VOLUME 30, NUMBER 18 THURSDAY, JANUARY 28, 1999
ReporterTop_Stories

OK given to vote on trustees issue

The university's representatives to the SUNY Faculty Senate received the go-ahead at Tuesday's UB Faculty Senate meeting to vote in favor of any resolution expressing no confidence in the SUNY Board of Trustees that may come up at next week's SUNY Faculty Senate meeting in Cortland.

Dennis Malone, SUNY Distinguished Service Professor in the Department of Electrical Engineering and a SUNY senator, told the handful of senators remaining at the end of Tuesday's meeting that he expects a resolution to be introduced at the Cortland meeting to censure the trustees for their adoption of a general-education curriculum for the system's four university centers and 13 four-year colleges without consultation with the campuses.

"I need to know how to vote on this issue, should it come up," Malone said.

The UB FSEC on Dec. 16 passed a milder version of a likely SUNY Senate resolution, one that expressed "regret" with the trustees' action.
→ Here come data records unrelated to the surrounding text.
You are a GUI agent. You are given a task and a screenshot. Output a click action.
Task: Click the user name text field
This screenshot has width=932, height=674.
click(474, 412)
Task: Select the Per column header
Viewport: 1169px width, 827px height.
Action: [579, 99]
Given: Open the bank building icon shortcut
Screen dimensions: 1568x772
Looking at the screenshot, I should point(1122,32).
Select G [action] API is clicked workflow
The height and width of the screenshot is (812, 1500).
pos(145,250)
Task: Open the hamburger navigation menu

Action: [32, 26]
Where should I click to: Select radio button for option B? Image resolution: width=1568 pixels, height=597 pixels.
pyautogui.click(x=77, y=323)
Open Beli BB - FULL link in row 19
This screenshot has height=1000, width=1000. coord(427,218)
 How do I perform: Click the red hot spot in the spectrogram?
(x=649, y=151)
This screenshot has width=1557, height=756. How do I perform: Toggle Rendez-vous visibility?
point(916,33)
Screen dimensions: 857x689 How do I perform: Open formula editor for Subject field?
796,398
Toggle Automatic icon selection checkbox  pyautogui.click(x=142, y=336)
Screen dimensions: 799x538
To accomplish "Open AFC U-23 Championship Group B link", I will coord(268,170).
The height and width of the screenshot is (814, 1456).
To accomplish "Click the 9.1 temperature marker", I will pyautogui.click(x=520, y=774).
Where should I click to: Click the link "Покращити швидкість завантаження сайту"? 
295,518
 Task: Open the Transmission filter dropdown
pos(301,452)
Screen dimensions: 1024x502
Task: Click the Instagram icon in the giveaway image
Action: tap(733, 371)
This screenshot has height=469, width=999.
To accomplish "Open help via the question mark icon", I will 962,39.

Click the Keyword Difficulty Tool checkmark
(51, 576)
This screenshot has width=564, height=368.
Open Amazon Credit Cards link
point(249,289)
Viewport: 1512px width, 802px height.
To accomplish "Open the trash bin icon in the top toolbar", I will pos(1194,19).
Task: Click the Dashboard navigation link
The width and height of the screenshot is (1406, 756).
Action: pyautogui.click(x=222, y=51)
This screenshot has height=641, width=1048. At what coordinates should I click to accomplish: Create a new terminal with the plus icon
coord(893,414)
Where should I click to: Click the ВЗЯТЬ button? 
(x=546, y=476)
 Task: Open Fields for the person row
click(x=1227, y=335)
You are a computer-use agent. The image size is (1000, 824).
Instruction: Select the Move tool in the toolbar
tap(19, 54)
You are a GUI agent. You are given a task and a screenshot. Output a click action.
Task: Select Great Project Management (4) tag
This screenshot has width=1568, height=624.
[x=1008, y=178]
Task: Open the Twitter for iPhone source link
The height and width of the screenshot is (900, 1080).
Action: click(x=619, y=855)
The new general-education curriculum as approved by the trustees requires candidates for bachelor's degrees to complete at least 30 credit hours of coursework in mathematics, natural science, social science, American history, western civilization, other world civilizations, humanities and the arts, foreign languages, basic communication and reasoning, and information management.

The requirement will apply to all freshmen entering SUNY institutions in Fall 2000. Trustees left the responsibility for establishing the specific course requirements and content of the curriculum to the faculty of each institution.

Judith Adams-Volpe, director of Lockwood Library and a SUNY senator, pointed out that the trustees' adoption of the curriculum violated their own policies, which place faculty in charge of curriculum issues.

William Baumer, professor of philosophy, added that although the SUNY Faculty Senate has been working on the general-education issue for more than three years, system administration and trustees "ignored" the body's report.

Malone warned that a greater danger to campuses than the general-education curriculum was the plan by central administration to institute a system-wide student achievement test that will determine "if we taught (the curriculum) the way they want it taught." And the results of those tests could well come back to haunt the campuses via the performance-funding component of the new resource allocation methodology (RAM), he said. Although the senate lacked a quorum to provide an official instruction to SUNY senators, Malone said he felt it was the "sense of the house" that SUNY senators should endorse a resolution to censure the board of trustees.